22 Febbraio 2021 di Stefano Olivari

L’Inter ha vinto 3-0 il derby contro il Milan ed è adesso la favorita per lo scudetto 2020-21. Per meriti propri, perché si tratta della seconda rosa della serie A come valore dei singoli, e grazie all’handicap che la Juventus le ha concesso con la genialata del maestro liquido Pirlo. Ma ovviamente non vogliamo fare gli Sconcerti dei poveri, osservando che Perisic è una cosa diversa da Young, Darmian e D’Ambrosio (ma anche i pur degni, pensando alla prima stagione interista di Conte, Biraghi, Asamoah, Dalbert, Dimarco), bensì sorprendere ammettendo che ci siamo sbagliati di grosso.

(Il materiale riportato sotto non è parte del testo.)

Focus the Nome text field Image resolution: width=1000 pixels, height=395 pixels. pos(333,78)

Abbiamo sempre pensato e scritto che una società solida, con un orizzonte più lungo della prossima partita o dei prossimi mesi, sia alla base dei successi nel calcio, più dell’allenatore-guru o dei campioni in campo, che sono una conseguenza. E invece ci siamo sbagliati. Perché l’Inter è in vendita da mesi, con un solo reale pretendente di cui peraltro si sa pochissimo, ha un presidente come Steven Zhang  che nessuno in Italia ha visto (se non tramite Zoom o stupidaggini motivazionali) dallo scorso 7 ottobre, un azionista di maggioranza come Zhang padre che vuole dismettere le attività non strategiche come appunto l’Inter, un finto azionista di minoranza, un margine per fare mercato inesistente, visto che la differenza fra Dzeko e non avere punte di riserva (il Sanchez attuale e Pinamonti sono da zona retrocessione) è stata di 2 milioni di euro, una somma che è nella disponibilità di un medio dentista. Di più: Conte e i giocatori vedranno solo a fine stagione gli stipendi di novembre e dicembre, non esattamente spiccioli.

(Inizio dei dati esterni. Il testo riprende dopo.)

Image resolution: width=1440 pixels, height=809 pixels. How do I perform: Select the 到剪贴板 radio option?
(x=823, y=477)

In questo quadro la società Inter è stata di fatto rappresentata negli ultimi mesi soltanto da Marotta e Conte, soprattutto da Marotta, bravi equilibristi nell’applicare metodi juventini (anche nei confronti dei media) senza però avere alle spalle gli Agnelli e tutti i loro vassalli. L’eventuale scudetto sarebbe un loro trionfo, ben al di là del 3-5-2 o di operazioni di mercato che sono state figlie delle situazioni, come il tentativo di liberarsi di Eriksen a gennaio. Alla fine torniamo a dire che meriti e demeriti sono della società, solo che in questo caso la società non coincide con i suoi proprietari.